Thanks for reading The Dope. We hope you’ll share our Free posts with anyone who likes sports the way you do. And when you can, please consider an upgrade to Paid!
As we warm up to the Super Bowl, which will get played eventually, here’s a fun statistic that lies. Read it carefully, so that you can see exactly how the lie plays out:
"With no Alabama player on the active roster for either the 49ers or Chiefs, a remarkable streak will continue this year: No player who finished college at Alabama has ever scored a point in the Super Bowl. Players from 143 other colleges, from Coast Guard (1 point) to Miami (84 points) have scored in Super Bowl games.”

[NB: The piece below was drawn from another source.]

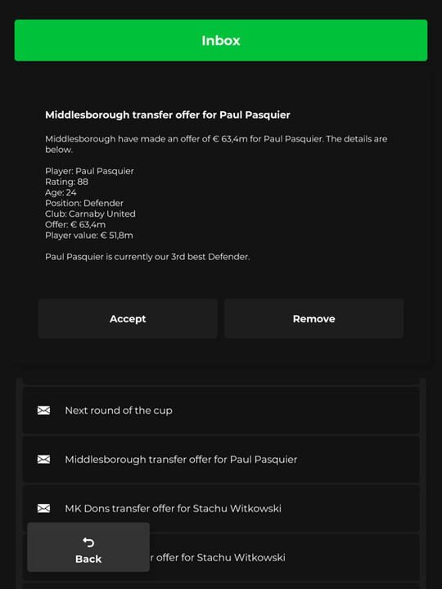
Task: Click the curved arrow icon above Back
Action: [x=88, y=542]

So — first. Good on the Coast Guard. Kicker Curt Knight, a Coast Guard alum, did indeed boot an extra point for Washington in Super Bowl VII, which was played in 84-degree weather at the Los Angeles Coliseum in 1973 and remains the warmest Super Bowl on record.
That was a dreadful game, by the way. The winning team had 253 total yards. It was a 14-7 final score. But you might remember it for a different reason: The Miami Dolphins’ victory over Curt Knight and the Redskins that day completed the only perfect season in NFL history.
Anyway, I killed a few seconds there. You’ve have time to ponder the stat. Is the deception obvious?
I mention this because it’s making the social media rounds with a fury this week, not to mention the subReddits of a bunch of angry ‘Bama fans. That’s fun in and of itself. But what about Alabama’s weird inability to produce a player who has ever scored in the Super Bowl?
Sure. Of course you figured it out. The two key phrases at work here are “scored a point” and “finished college at Alabama.”
Bart Starr. Joe Namath. Kenny Stabler. Each of these ‘Bama alums played and even starred in Super Bowl games. But since they only passed for touchdowns (and in Namath’s case, not even that, even though he was MVP of SB III), they technically didn’t score a Super Bowl point. We’re halfway there.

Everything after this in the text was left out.